Challenge — Count how many lines in the entries below contain the string "pixels", matching case exactly, and give only that number.

── Records shown

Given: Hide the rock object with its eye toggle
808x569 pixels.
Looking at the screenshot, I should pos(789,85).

────
── Records shown

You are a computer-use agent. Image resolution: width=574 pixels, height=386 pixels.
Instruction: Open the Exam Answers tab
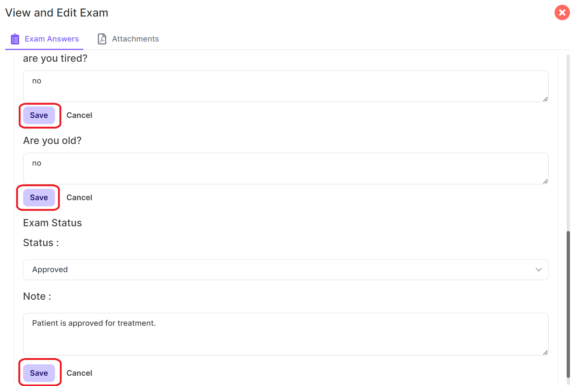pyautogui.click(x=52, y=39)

────

Task solution — 2